国立新美術館で開催中の「ウィーン美術史美術館所蔵 静物画の秘密展」に行った。とくに静物画に関心があるわけではないが、西洋絵画における無常の表現であるバニタス画が何点か展示されているということに興味を持った。坂井泉水さんの歌詞の無常観と美意識に関心がある私としては見ておきたかったのだ。 http://wien2008.jp/ 


日本人の美意識と無常観は切っても切れない関係にある。坂井さんの作品には無常観が表れた切ない歌詞が少なくない。そういう作品に心が揺さぶられるのは、我々の中に染みついた美意識というDNAが呼び覚まされるからだと私は思っている。

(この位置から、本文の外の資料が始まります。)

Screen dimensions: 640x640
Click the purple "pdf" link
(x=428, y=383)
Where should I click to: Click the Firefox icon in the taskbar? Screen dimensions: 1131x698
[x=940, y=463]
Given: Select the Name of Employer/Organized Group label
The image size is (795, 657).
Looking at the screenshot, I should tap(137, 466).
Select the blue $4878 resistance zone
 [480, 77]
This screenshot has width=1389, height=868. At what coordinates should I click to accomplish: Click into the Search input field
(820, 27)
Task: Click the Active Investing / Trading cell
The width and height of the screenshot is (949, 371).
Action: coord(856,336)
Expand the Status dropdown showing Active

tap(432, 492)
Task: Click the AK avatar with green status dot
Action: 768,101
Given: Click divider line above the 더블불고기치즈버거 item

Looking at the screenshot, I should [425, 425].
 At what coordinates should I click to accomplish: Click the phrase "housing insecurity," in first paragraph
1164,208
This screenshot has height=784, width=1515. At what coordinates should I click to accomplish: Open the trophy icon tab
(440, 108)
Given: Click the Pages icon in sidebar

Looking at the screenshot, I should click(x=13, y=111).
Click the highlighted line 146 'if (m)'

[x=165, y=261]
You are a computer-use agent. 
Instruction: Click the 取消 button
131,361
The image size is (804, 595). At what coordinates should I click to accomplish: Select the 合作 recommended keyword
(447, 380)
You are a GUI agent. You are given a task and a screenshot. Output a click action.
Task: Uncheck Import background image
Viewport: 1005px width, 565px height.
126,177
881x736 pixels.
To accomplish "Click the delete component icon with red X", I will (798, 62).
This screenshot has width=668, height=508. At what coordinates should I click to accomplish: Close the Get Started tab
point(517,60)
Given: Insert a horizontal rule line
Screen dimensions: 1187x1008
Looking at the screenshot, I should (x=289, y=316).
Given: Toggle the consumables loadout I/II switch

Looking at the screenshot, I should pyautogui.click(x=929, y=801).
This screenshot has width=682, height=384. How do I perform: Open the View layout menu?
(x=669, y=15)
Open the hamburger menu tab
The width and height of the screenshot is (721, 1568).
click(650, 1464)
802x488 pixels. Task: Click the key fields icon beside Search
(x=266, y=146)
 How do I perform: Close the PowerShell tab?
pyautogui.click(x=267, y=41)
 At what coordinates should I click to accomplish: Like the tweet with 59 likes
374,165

しかし、無常なるものに美を見出すというのは、全人類的に見れば非常にユニークな美意識であるように思われる。全ては変わっていくという無常を感じるのは、日本人に限った話ではない。「万物は流転する」というヘラクレイトスの言葉を持ち出すまでもなく、かなり一般的な感覚であろう(ただし、それが決して絶対普遍の感覚でないことは、真木悠介見田宗介)の名著「時間の比較社会学」に豊富な実例がある。)。

時間の比較社会学 (岩波現代文庫)

時間の比較社会学 (岩波現代文庫)


しかし、無常は嘆きや苦しみの源泉(のひとつ)として否定的に、あるいは克服すべき対象として考えられることが多く、そこに美を感じるのは日本人ぐらいなものなのではないか。それを確認するために、西洋絵画における無常の表現(バニタス画)の美意識を見ておきたいと思ったのである。